══ Record set

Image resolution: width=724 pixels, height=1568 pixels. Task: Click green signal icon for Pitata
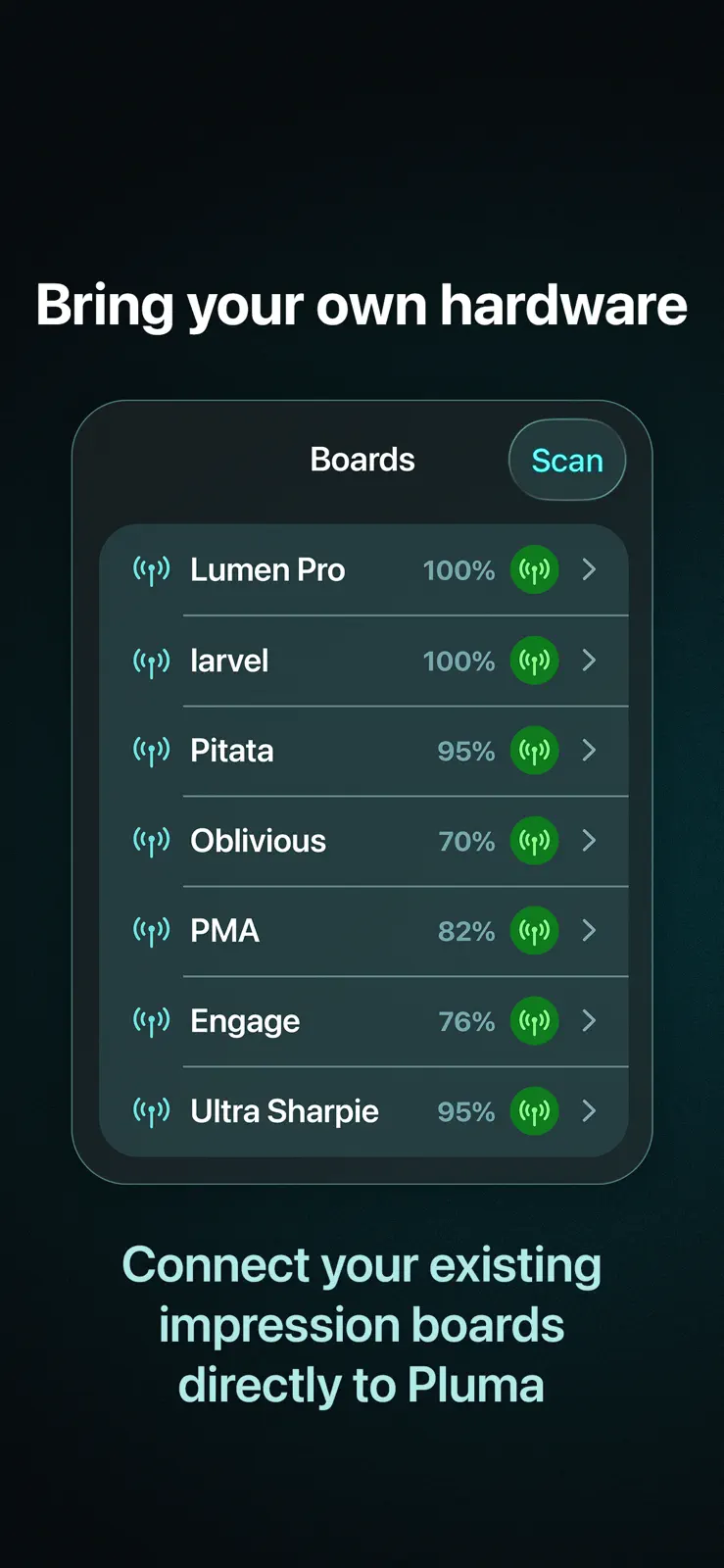click(x=535, y=751)
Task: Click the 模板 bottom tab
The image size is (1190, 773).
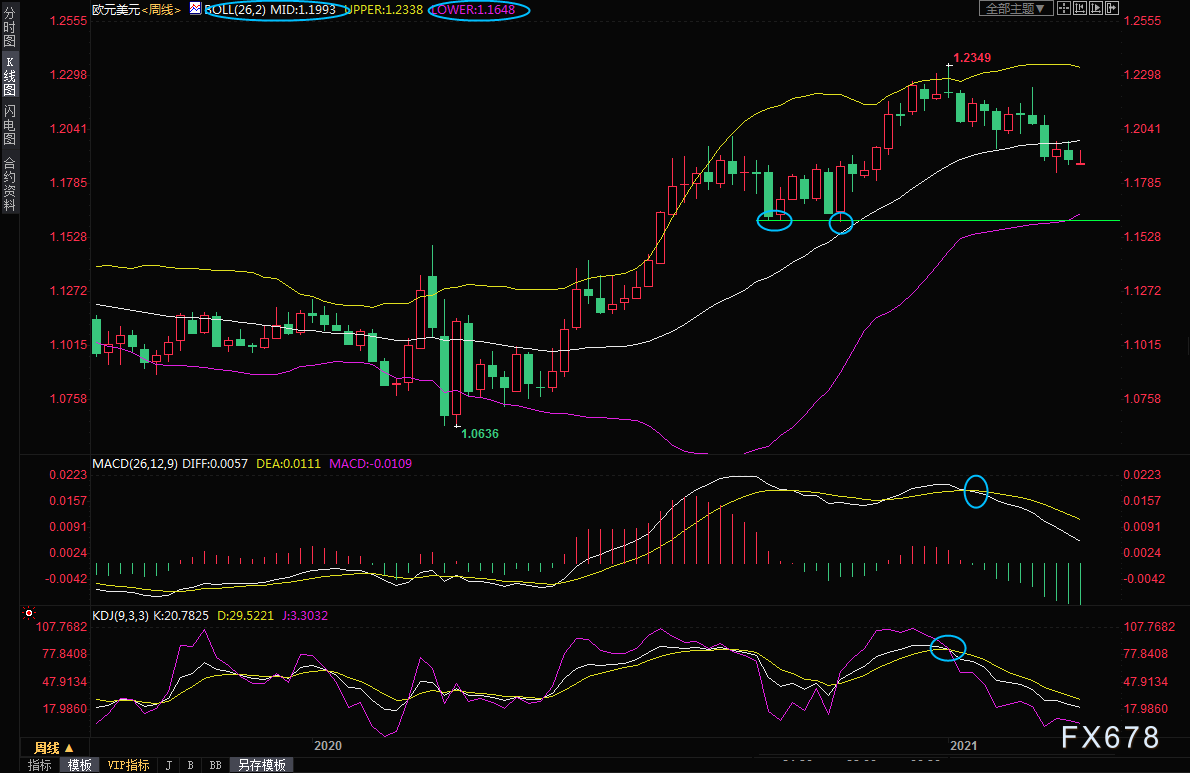Action: point(79,765)
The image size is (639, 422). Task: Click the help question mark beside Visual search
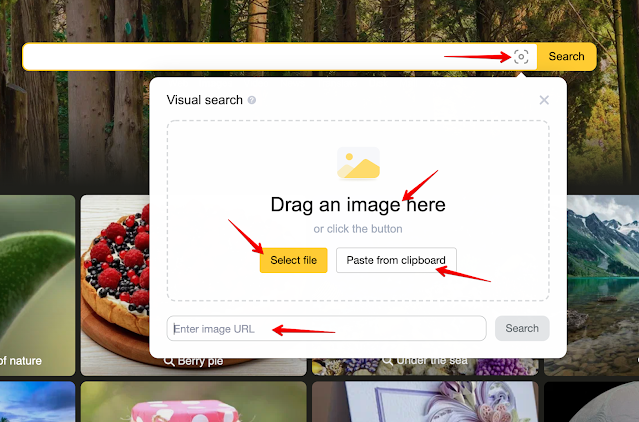pyautogui.click(x=252, y=100)
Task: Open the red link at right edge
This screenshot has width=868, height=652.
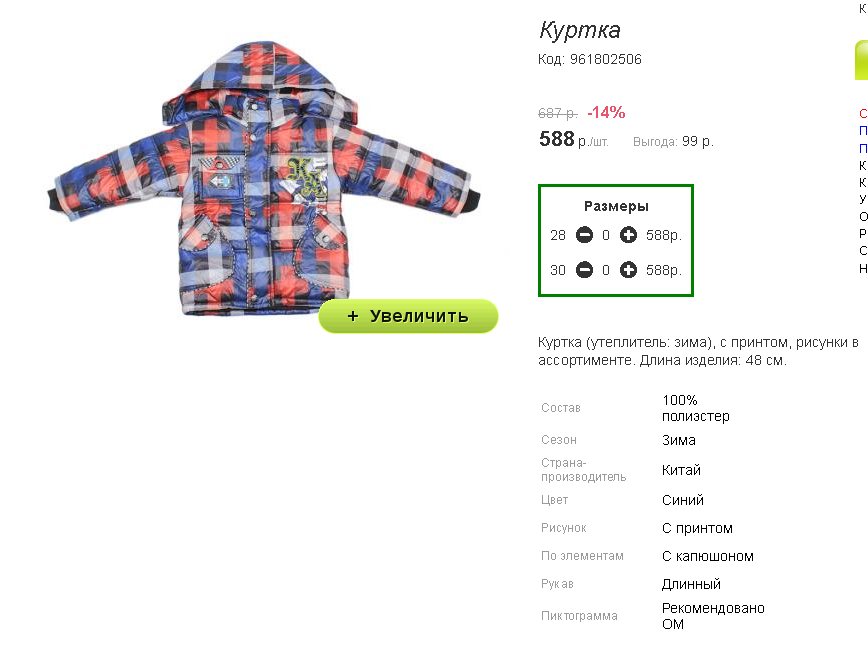Action: pos(864,113)
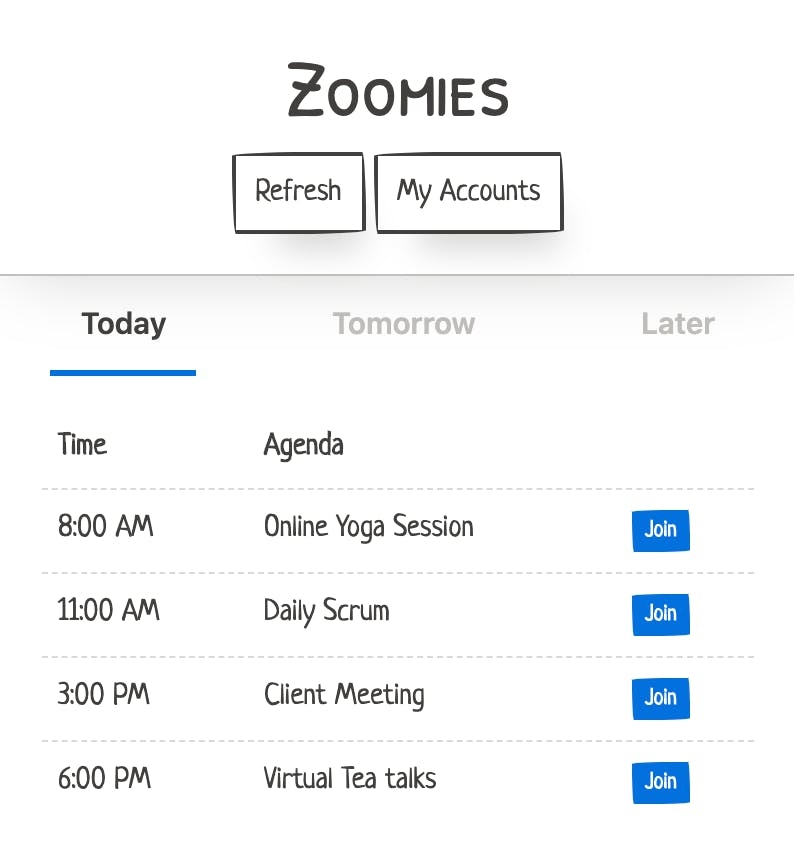Open My Accounts

pos(468,192)
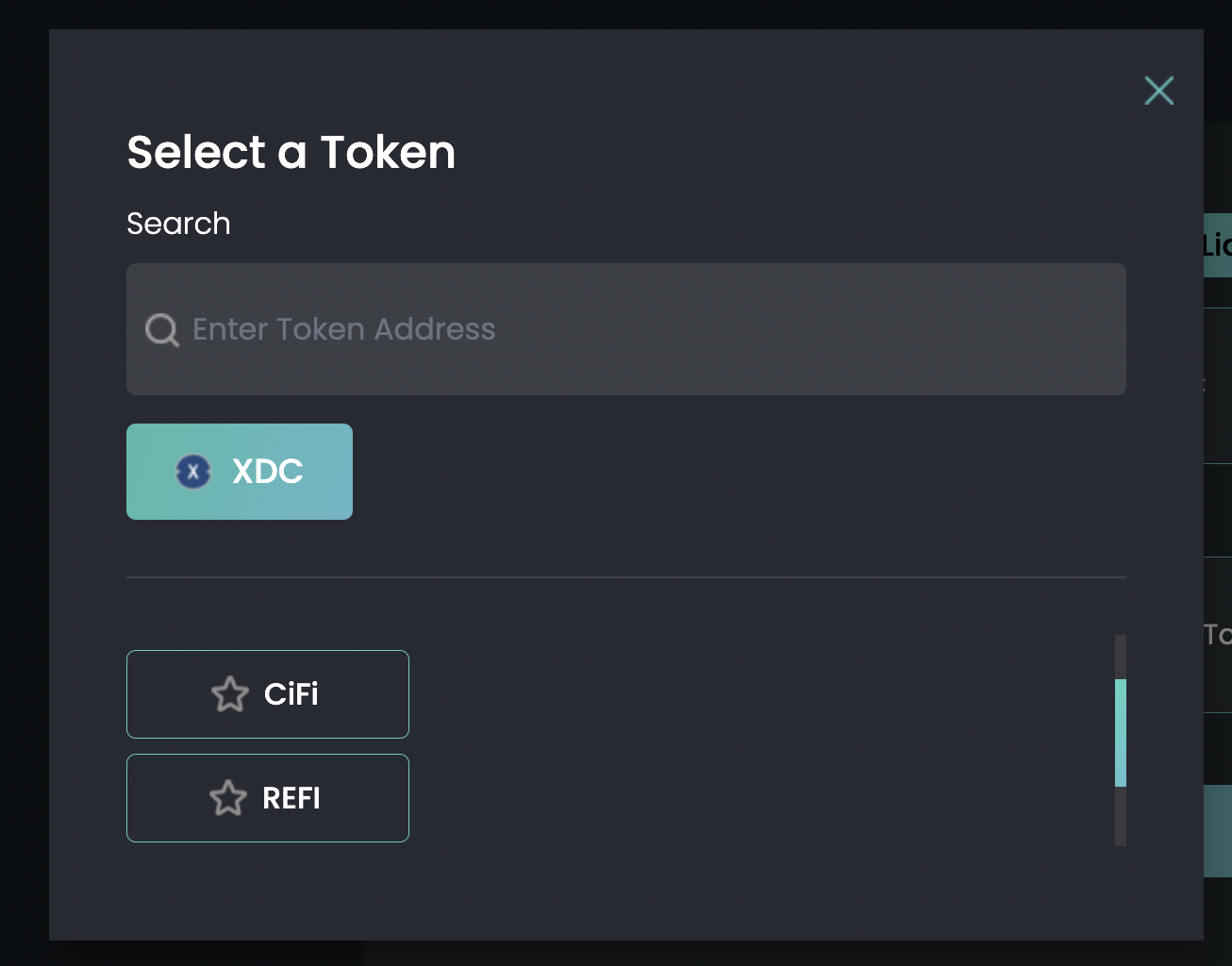Click scrollbar track below the thumb
This screenshot has height=966, width=1232.
[1121, 817]
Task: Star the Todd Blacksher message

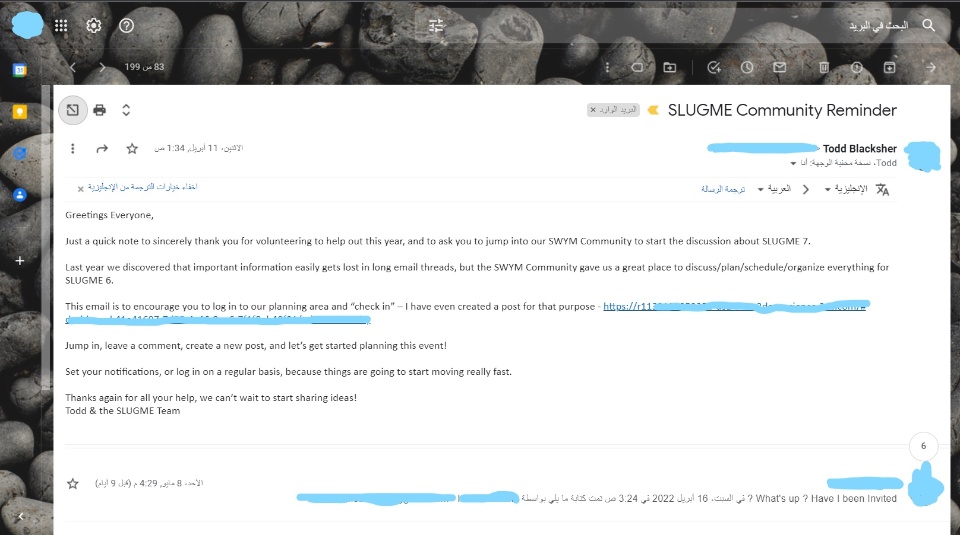Action: point(132,149)
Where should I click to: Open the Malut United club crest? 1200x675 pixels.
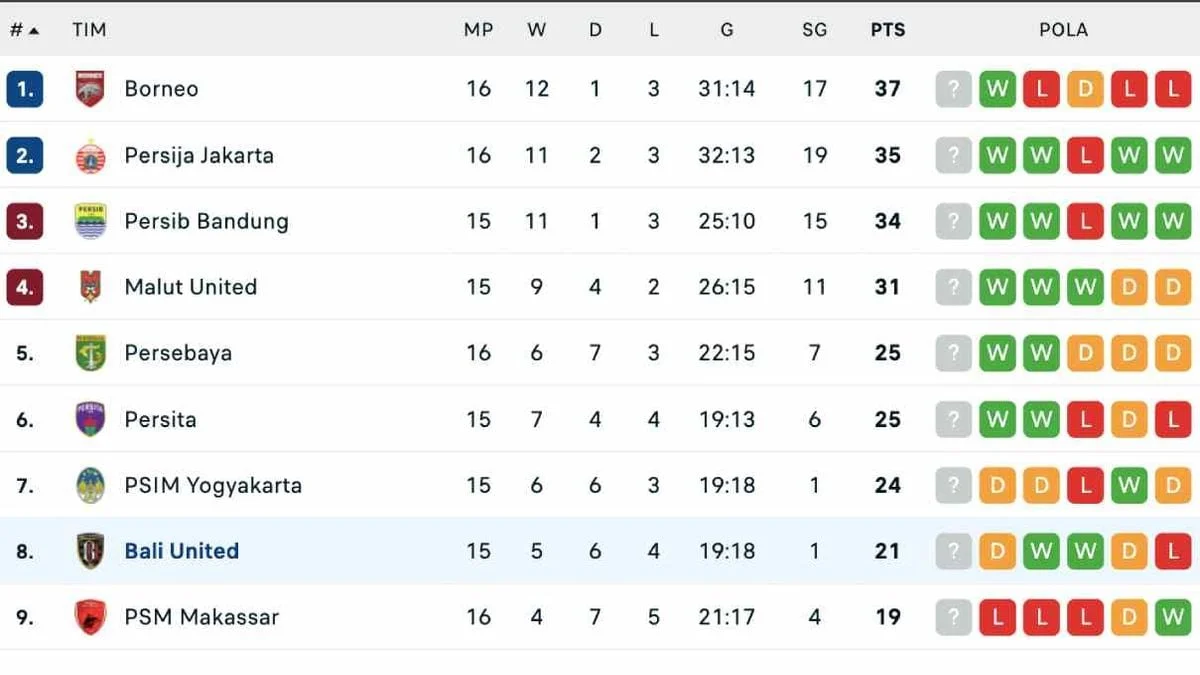click(91, 287)
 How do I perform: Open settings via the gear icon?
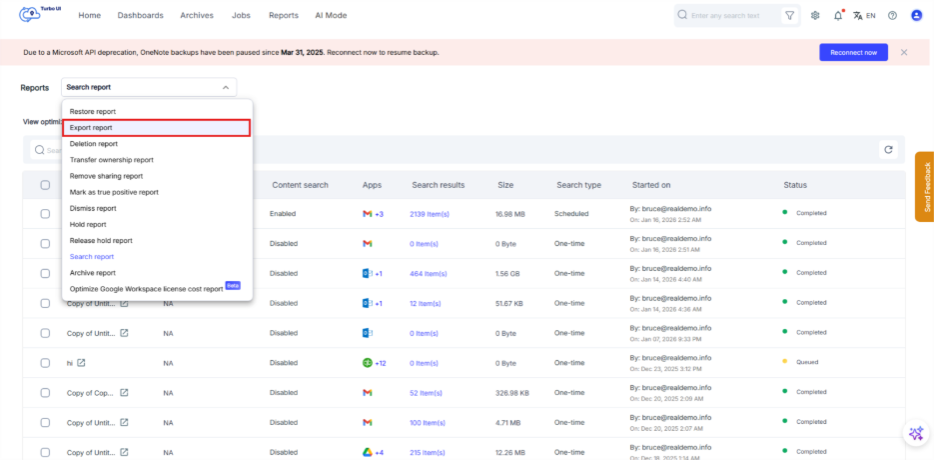pyautogui.click(x=815, y=16)
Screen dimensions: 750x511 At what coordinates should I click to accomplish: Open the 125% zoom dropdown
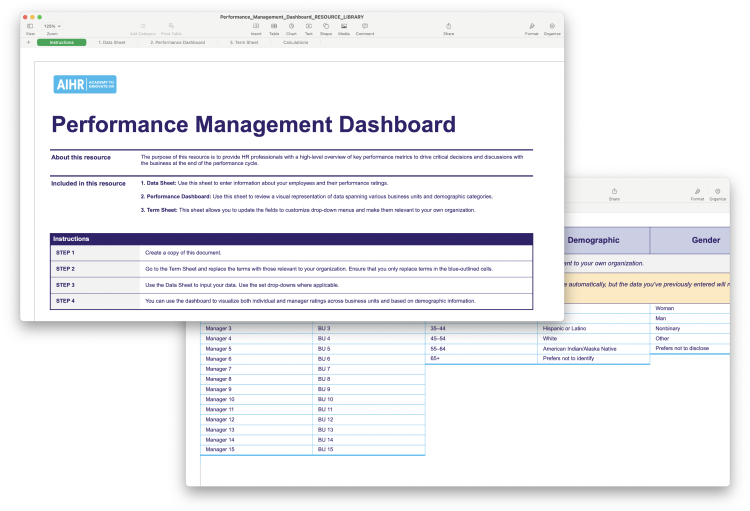coord(51,26)
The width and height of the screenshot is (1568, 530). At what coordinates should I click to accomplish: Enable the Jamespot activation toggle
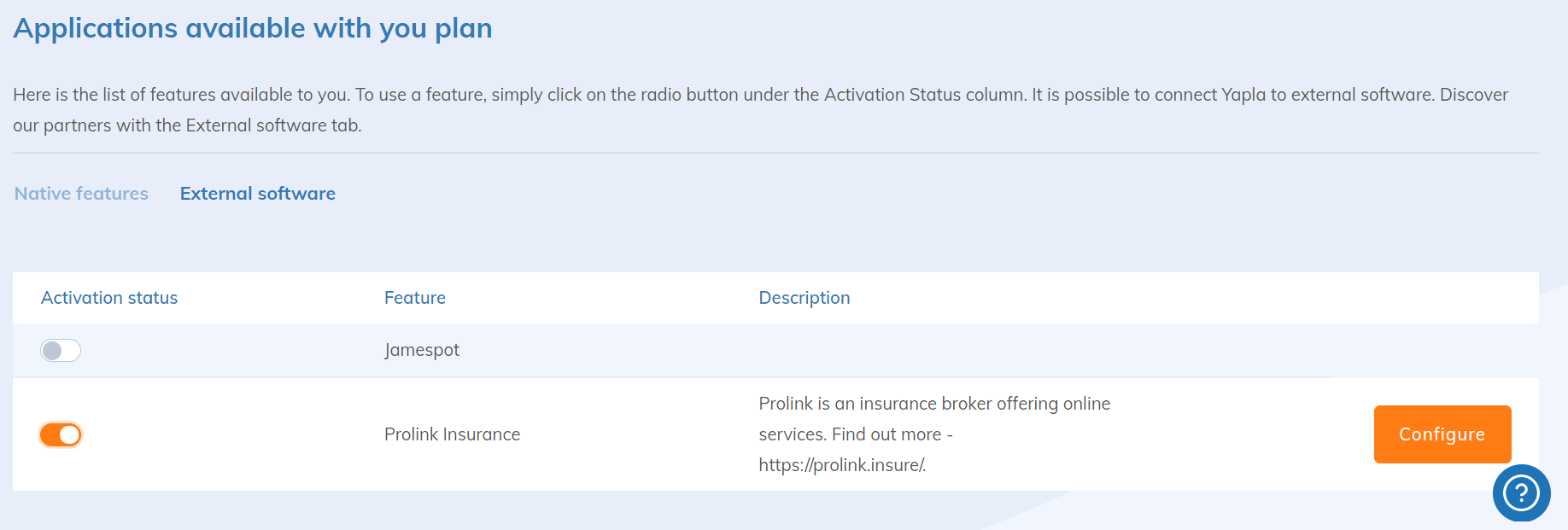tap(61, 351)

════

**What to do:** An exact reproduction of the data above is required, with every picture removed.

**Solution for this problem:**
Image resolution: width=724 pixels, height=1568 pixels. Task: Click green signal icon for Pitata
click(x=535, y=751)
Task: Click the 模板 bottom tab
The image size is (1190, 773).
Action: point(79,765)
The image size is (639, 422). Task: Click the help question mark beside Visual search
pyautogui.click(x=252, y=100)
Task: Open the red link at right edge
This screenshot has width=868, height=652.
Action: pos(864,113)
Open My Accounts

pos(468,192)
Click scrollbar track below the thumb
This screenshot has height=966, width=1232.
[1121, 817]
Task: Star the Todd Blacksher message

Action: point(132,149)
Where should I click to: Open the Malut United club crest? 1200x675 pixels.
click(91, 287)
 How do I perform: Open settings via the gear icon?
pyautogui.click(x=815, y=16)
Screen dimensions: 750x511 At what coordinates should I click to accomplish: Open the 125% zoom dropdown
coord(51,26)
The width and height of the screenshot is (1568, 530). At what coordinates should I click to accomplish: Enable the Jamespot activation toggle
tap(61, 351)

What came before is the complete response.